It’s just not cricket: cost orders against CSOS and its adjudicators

The 2019 Cricket World Cup Final between England and New Zealand was marked by an umpiring controversy that left a lasting impact on the cricketing world.[1] In a nail-biting final over, an umpiring decision to award England an extra run during an overthrow proved crucial, ultimately allowing them to tie the match. An overthrow in cricket awards extra runs if a fielder’s throw misses the wickets, sometimes reaching the boundary. England then lifted the World Cup as they had more boundaries (a tiebreaker rule). This call was later acknowledged as incorrect by cricketing experts and the umpires, sparking debate over the need for accountability in high-stakes officiating. Despite the widespread debate, none of the umpires faced formal penalties. The International Cricket Council (ICC) typically does not impose retrospective penalties on umpires for on-field decisions, particularly in cases where the decision was made in good faith and under high-pressure conditions. Instead, the ICC defended its officials, maintaining that human error is an unavoidable aspect of sports officiating. It’s the same in many if not all sports. The controversy did lead to renewed discussions about accountability mechanisms for umpires and the possibility of further refining cricket’s laws on overthrows.

At the end of the day, that was a sports match. However, the incident does highlight the broader question of accountability in authoritative roles, such as those held by Community Schemes Ombud Service (CSOS) adjudicators, whose decisions can have lasting consequences. Adjudicating community scheme disputes is not a sport. The recent case of Lund and Another v Community Schemes Ombud Service and Others[2] (“the Lund case”) offers a lens through which the importance of accountability in CSOS adjudicative roles can be viewed.

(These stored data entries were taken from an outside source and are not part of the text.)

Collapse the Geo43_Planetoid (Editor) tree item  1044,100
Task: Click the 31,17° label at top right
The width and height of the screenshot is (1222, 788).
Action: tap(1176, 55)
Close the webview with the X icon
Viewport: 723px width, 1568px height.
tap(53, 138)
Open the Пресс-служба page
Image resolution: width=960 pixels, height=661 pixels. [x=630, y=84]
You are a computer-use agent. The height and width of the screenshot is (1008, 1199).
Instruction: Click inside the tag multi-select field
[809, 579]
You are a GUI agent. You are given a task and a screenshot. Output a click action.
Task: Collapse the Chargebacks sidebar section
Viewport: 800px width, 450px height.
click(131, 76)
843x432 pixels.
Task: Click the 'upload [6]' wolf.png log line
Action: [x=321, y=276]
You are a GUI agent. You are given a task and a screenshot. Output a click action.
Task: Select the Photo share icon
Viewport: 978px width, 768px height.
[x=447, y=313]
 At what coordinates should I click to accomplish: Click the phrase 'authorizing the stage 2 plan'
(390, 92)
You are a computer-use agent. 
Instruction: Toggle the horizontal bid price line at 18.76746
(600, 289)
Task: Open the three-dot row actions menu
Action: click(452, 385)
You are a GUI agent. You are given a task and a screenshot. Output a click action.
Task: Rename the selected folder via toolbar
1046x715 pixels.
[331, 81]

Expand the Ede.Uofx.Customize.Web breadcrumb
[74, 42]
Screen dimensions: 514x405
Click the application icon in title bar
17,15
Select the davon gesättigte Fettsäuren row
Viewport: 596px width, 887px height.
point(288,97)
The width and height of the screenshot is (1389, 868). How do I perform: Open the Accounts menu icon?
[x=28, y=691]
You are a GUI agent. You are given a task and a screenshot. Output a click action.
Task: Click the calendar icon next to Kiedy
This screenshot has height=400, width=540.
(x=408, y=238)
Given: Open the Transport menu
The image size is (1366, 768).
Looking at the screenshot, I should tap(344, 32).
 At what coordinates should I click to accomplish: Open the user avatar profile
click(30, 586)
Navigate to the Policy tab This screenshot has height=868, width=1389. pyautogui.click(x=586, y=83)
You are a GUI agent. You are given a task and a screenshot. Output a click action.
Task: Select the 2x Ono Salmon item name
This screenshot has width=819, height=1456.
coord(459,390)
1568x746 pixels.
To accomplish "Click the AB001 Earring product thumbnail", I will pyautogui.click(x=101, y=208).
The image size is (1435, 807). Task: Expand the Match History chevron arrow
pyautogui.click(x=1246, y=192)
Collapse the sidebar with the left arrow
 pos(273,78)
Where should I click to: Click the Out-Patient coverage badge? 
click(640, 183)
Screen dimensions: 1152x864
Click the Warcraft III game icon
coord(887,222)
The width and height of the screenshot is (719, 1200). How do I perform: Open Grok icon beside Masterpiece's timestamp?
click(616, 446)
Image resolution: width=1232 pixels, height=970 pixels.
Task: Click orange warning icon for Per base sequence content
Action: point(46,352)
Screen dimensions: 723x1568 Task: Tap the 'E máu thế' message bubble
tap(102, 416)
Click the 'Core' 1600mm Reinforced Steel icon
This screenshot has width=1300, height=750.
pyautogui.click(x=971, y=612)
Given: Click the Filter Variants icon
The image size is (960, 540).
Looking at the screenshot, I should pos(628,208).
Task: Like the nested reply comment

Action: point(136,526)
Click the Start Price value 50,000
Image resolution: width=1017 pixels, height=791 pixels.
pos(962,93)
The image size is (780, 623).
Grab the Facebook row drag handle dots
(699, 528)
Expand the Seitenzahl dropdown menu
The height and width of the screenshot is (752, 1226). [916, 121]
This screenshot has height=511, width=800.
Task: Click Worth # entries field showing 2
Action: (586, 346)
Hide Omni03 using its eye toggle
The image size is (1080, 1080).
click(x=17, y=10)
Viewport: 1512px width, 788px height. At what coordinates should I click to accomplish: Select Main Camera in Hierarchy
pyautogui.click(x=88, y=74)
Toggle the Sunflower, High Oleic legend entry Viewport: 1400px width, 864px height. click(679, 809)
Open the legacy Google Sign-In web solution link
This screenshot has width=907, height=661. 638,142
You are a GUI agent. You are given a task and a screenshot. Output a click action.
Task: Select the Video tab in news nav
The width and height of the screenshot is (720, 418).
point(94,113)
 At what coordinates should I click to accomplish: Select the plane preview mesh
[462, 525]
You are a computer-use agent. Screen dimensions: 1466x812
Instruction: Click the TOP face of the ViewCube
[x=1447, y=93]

The Johannesburg High Court became curious enough to present some interesting commentary about cost orders against CSOS and its adjudicators.

In the Lund case, the Johannesburg High Court was tasked with reviewing an application in terms of the Promotion of Administrative Justice Act[3] (PAJA) to set aside a CSOS adjudication order, as well as an application to condone the late filing of the PAJA application, so that the CSOS can be ordered to rehear the matter for reconsideration.[4] The crux of the unit owners’ (the applicants’) complaint was that the CSOS adjudicator failed to provide a fair hearing by deciding the case based solely on written submissions, refusing requests for a site inspection, and imposing shortened response times that contravened CSOS Practice Directives.[5]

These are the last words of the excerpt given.